= Civ-Alert =

Civil defense warning system in Hawaii, 1960–1977

Civ-Alert was the civil defense warning system in the U.S. state of Hawaii from 1960 to 1977. Civ-Alert was established in the wake of the tsunami generated by the 1960 Valdivia earthquake on the Chilean coast, which devastated Hilo. Unlike CONELRAD, the warning system in use in the mainland United States, Civ-Alert consisted of the transmission of civil defense information and instructions from a studio at state Civil Defense headquarters in Diamond Head on existing radio station frequencies; this was important, as no one radio station could cover the entire Hawaiian islands. The Civ-Alert system was a major improvement. It led to the redesign of emergency warnings in the mainland U.S. as a similar system, the Emergency Broadcast System (EBS). Civ-Alert was rebranded as EBS in May 1977.

==History==
The 1960 Valdivia earthquake, whose tsunami pummeled Hilo and led to the deaths of 65 people, exposed serious deficiencies in the island-wide warning system for natural disasters. The islands' existing warning system had been created in 1946, after a tsunami killed 150, and was described by scientists after Valdivia as a "horse and buggy" system that failed to account for advances in tsunami forecasting. Civil Defense responded by conducting a massive overhaul of its warning systems. It earmarked money to install 71 new sirens across the state, as well as $20,000 to establish Civ-Alert, a statewide system to broadcast civil defense information over all Hawaii radio stations. This system was conceived by Jock Fernhead at radio station KPOI.

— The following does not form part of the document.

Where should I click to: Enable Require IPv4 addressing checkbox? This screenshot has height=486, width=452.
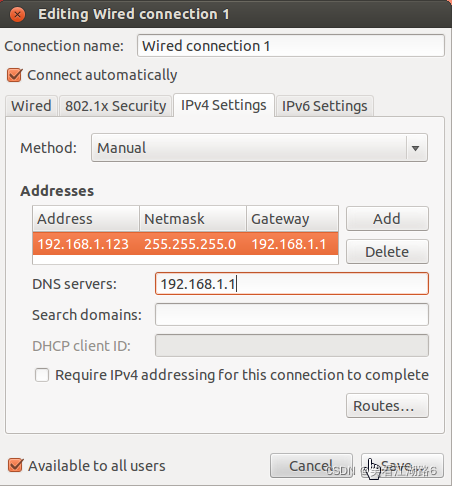tap(42, 375)
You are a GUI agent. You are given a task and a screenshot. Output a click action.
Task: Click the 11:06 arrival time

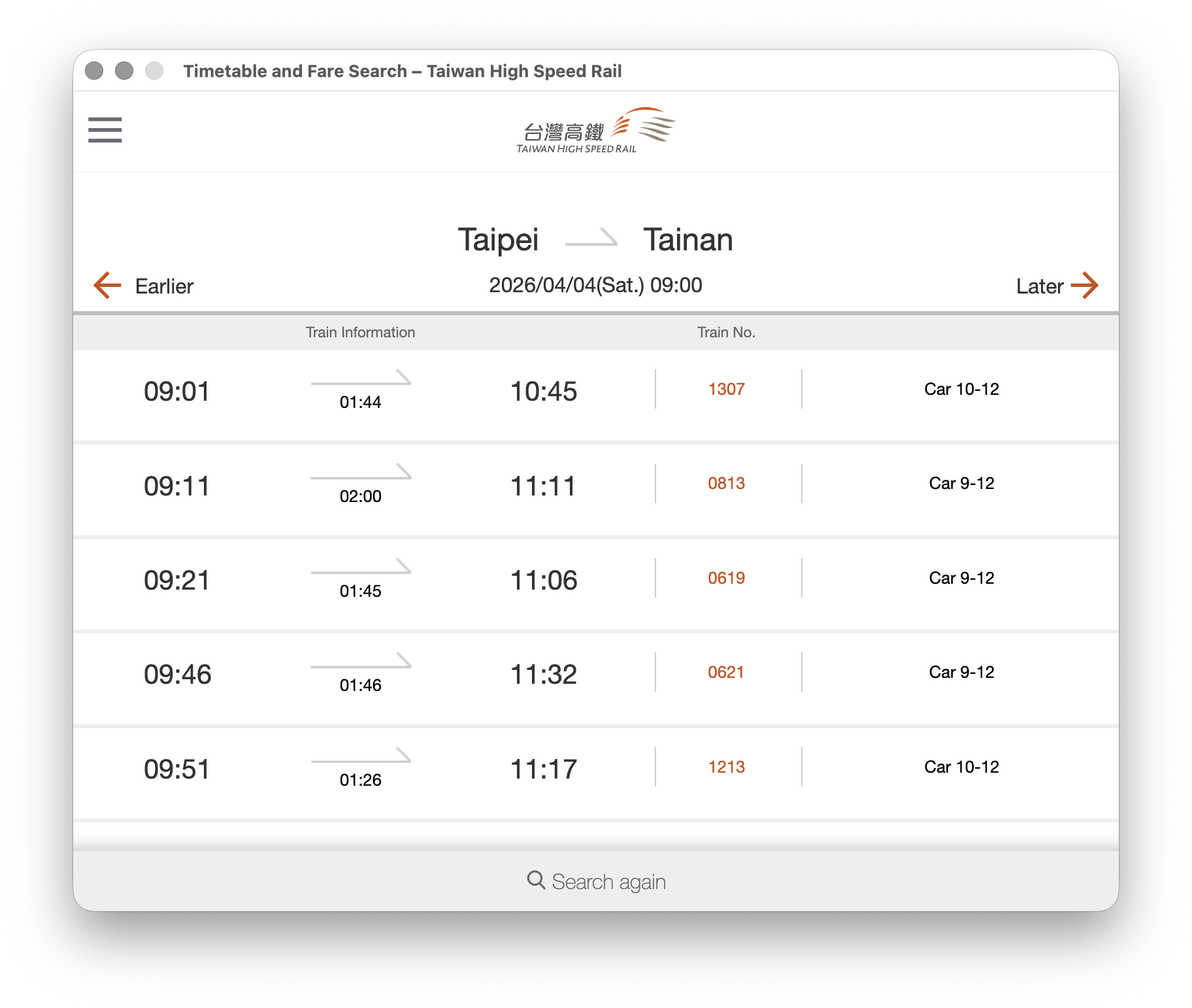[x=544, y=580]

Civ-Alert was approved for use in November 1960 and began full-time service on December 1, 1960. It was tested for the first time on January 3, 1961, and all Honolulu radio stations received the signal from Civil Defense in Diamond Head; they were equipped with warning lights to make them aware of impending Civ-Alert broadcasts. Civil Defense leaders soon sought authorization to have Civ-Alert supplant CONELRAD, the system used nationwide. CONELRAD depended on stations alternating time at one of two frequencies, 640 or 1240 kHz, on reduced power. This was not sufficient for use in Hawaii because a station operating at reduced power in CONELRAD mode might not be able to reach all of the islands. In July 1961, CONELRAD was formally discontinued in Hawaii.

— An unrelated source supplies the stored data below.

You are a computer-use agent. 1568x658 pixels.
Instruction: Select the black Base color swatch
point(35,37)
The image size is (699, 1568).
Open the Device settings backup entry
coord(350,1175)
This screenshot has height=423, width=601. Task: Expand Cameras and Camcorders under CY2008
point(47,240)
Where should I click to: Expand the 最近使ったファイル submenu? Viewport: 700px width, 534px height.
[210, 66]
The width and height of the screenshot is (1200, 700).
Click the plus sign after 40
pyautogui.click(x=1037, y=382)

Civ-Alert suffered issues in warning of a potential tsunami on December 20, 1962. It took ten minutes for Civ-Alert to activate, muddling an already confused warning setup. At one point, two Oahu radio stations were telling listeners it was safe to return to their homes while Civ-Alert continued the alert. Among the plans for improving the civil defense system was adding audible buzzers, in addition to the warning lights already in use, to radio studios to notify stations of incoming announcements. The system's performance was much improved in the wake of the 1965 Rat Islands earthquake in the Aleutian Islands; Civ-Alert went on the air three hours before the tidal wave was predicted to arrive on Oahu. The Honolulu Advertiser editorial board praised the broadcasting of director Roger Coryell, also a veteran newsman, and the network setup which also included DJ Hal Lewis as program director; a cartoon by Harry Lyons called the system "Hawaii's Paul Revere". By 1966, Civ-Alert had been expanded to provide notification to TV stations and movie theaters, while audio messages were additionally relayed on Muzak background music systems for broadcast in stores.

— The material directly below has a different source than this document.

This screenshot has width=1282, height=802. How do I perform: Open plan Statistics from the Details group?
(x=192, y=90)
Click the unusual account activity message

The success of Civ-Alert led to the scrapping of CONELRAD on the U.S. mainland. Federal officials investigated the Hawaii system and discontinued CONELRAD in 1963 in favor of the Emergency Broadcast System (EBS). The California state plan for the Emergency Alert System (EAS), successor to the EBS, credits Civ-Alert as "arguably the parent of the EBS and EAS". Hawaii was linked to the mainland EBS system in 1967, with five EBS stations on the four major islands. The statewide civil defense alert system continued to go by the Civ-Alert name until May 1977.